【市塚和枝通信員】イタリアのミラノで働く黒島洋平さんは、今年28歳になる美容師。両親が石垣島出身で、ミラノに来て2年、おしゃれなミラネーゼを相手に毎日奮闘しながら楽しんでいる。

おしゃれなミラネーゼを相手に、奮闘する黒島さん=イタリア・ミラノ

 もともと海外で仕事をしたかったという黒島さん。当初はニューヨークに行こうと思っていたが、イタリアで新店舗オープンの誘いが舞い込んだ。美容師だけでなくファッションの仕事にも興味もあったと、迷わずミラノに来たという。

 黒島さんが現在働いている美容院の名前は数字の8を意味する「オット」。
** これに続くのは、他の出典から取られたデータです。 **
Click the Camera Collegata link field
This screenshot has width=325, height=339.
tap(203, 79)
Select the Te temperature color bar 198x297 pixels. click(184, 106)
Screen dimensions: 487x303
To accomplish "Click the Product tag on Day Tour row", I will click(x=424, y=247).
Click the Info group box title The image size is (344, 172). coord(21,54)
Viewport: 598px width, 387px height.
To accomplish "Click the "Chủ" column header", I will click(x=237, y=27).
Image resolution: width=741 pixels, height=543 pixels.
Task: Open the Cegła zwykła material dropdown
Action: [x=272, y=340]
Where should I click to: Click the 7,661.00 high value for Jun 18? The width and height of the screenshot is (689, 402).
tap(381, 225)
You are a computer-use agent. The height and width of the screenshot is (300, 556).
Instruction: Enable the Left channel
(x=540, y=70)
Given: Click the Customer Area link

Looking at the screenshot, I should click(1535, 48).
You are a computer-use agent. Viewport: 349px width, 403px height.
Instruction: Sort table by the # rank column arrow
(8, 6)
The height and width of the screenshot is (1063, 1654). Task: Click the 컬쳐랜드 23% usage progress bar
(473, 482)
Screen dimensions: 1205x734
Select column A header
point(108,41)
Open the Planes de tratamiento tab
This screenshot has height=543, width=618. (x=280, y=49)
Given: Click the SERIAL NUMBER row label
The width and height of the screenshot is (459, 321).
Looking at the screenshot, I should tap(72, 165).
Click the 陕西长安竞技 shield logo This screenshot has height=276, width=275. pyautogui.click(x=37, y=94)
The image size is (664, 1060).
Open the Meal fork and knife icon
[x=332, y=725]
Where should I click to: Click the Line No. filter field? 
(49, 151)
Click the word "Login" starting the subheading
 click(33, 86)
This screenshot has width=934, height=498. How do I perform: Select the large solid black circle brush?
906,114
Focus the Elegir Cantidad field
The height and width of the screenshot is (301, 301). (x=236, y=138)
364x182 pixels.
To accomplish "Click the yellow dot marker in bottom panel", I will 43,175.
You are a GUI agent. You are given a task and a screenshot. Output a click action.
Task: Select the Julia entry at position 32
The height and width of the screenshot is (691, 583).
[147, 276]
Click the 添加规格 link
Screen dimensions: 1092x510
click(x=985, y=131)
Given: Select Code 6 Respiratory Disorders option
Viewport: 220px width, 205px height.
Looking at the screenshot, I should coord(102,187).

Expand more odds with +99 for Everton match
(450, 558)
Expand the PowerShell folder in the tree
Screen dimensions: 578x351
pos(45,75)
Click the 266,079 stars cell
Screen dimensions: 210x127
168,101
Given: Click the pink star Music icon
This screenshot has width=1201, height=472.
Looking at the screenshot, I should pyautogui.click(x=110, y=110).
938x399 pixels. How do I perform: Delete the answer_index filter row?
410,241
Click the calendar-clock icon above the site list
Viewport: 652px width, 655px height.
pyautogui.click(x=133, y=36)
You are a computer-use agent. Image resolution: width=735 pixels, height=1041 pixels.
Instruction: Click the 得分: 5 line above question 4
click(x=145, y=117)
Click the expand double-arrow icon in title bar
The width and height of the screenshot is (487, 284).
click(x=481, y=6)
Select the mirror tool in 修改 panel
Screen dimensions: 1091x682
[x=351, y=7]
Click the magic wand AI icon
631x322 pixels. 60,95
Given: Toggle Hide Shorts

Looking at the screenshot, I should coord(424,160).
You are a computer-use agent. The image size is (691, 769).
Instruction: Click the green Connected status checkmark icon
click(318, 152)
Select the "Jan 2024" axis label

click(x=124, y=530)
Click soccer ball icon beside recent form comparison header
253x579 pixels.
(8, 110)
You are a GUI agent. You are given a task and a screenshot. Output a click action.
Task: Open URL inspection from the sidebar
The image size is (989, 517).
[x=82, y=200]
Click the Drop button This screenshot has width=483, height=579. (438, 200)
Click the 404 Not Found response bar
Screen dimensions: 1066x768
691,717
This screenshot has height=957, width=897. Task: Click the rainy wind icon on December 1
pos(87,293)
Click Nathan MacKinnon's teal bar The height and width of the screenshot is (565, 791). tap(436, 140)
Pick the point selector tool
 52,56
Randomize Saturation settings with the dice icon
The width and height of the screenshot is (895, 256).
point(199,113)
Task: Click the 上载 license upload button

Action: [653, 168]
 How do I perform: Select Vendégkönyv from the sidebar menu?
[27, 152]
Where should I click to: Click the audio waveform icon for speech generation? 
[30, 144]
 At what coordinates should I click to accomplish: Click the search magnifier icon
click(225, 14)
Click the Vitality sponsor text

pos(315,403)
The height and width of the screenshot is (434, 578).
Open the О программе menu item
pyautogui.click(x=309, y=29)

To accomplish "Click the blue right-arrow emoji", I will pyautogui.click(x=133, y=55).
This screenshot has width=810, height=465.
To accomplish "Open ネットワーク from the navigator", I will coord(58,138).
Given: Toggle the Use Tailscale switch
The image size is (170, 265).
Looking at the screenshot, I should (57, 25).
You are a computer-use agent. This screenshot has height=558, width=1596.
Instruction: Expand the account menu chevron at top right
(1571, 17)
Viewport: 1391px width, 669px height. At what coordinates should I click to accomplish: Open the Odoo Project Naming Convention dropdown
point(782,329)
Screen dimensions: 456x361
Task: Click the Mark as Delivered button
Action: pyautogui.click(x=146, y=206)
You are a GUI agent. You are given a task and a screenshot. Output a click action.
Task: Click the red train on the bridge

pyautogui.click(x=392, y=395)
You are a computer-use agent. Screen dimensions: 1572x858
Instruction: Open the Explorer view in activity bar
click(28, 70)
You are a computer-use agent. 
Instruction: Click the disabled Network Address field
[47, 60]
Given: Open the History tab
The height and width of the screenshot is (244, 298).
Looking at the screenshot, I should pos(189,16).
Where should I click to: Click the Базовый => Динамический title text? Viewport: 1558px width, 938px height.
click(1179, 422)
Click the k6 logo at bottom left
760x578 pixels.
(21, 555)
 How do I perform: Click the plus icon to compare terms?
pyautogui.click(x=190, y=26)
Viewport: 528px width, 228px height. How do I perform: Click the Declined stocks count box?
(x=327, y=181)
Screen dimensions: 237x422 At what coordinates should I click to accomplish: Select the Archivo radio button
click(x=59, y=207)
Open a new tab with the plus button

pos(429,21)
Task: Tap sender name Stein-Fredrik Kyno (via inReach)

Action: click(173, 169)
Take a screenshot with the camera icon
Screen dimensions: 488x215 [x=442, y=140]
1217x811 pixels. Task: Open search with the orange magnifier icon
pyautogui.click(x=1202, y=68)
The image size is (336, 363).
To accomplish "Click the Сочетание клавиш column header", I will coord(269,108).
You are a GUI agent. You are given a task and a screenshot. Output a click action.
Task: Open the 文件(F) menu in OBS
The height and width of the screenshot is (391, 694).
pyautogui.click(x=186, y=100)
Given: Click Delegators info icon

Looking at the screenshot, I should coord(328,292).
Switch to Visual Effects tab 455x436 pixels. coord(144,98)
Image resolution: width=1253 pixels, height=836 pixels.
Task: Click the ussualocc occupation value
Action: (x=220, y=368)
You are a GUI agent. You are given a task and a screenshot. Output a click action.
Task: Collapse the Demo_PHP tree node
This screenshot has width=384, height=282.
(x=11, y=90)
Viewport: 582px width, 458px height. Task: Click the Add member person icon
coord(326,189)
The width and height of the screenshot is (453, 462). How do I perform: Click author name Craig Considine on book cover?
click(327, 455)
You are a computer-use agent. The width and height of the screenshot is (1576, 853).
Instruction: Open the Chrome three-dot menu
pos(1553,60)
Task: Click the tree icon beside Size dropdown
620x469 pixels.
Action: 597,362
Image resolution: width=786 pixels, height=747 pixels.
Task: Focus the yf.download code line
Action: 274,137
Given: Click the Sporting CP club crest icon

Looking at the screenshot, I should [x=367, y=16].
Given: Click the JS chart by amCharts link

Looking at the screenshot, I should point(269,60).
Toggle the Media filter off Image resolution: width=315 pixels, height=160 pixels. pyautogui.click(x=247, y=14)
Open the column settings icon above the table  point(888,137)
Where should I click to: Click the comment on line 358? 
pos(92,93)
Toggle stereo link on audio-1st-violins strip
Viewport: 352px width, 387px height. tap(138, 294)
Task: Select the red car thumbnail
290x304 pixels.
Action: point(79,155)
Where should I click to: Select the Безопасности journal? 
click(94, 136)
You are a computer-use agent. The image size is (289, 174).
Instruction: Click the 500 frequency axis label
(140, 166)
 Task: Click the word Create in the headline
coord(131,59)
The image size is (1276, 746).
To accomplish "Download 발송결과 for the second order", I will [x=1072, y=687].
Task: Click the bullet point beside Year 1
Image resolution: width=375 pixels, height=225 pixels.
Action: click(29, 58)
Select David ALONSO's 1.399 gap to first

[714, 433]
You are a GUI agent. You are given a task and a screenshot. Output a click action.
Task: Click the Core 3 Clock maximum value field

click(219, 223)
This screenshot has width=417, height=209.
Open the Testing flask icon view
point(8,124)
ミラノ中心地に所在するミラノ国立大学の正門前にあり、ミラノ大学の学生たちもよく通っている。

 国際都市ミラノだけあって、お客の割合は日本人3割、イタリア人5割、あとは各国々から訪れる。イタリア語だけでなく、英語も使い仕事をこなす黒島さんは、この2年間、ミラノの人々と接した印象として「自分のスタイルをはっきり強く持っているので、その髪形を大きく変えようという人が少ない」と語る。

 乾燥した気候のため、日本人のように毎日、髪を洗うこともない。くせ毛の人が多いため自分でスタイリングするのは難しく、1週間に1回は美容院で髪を洗い、ブローするという習慣があるという。「私たちはブローがうまくできないと、イタリア人マダムたちの信用は勝ち取れません」と黒島さん。

 目の前の客を笑顔にすることを心掛けるとともに、髪形一つでその人自身、さらにその周りの人も変えられるという事を意識しながら日々、努力を続けている。休日には、異業種の方々と意見交換したり、プロのカメラマンを呼んでモデルメーキャップのテストシューティングにも挑戦している。

 「スタイリングをもっと勉強して、独創的な新しいカットのデザインも考えたい。将来はファッションの世界の仕事もしたい」と夢を膨らませている。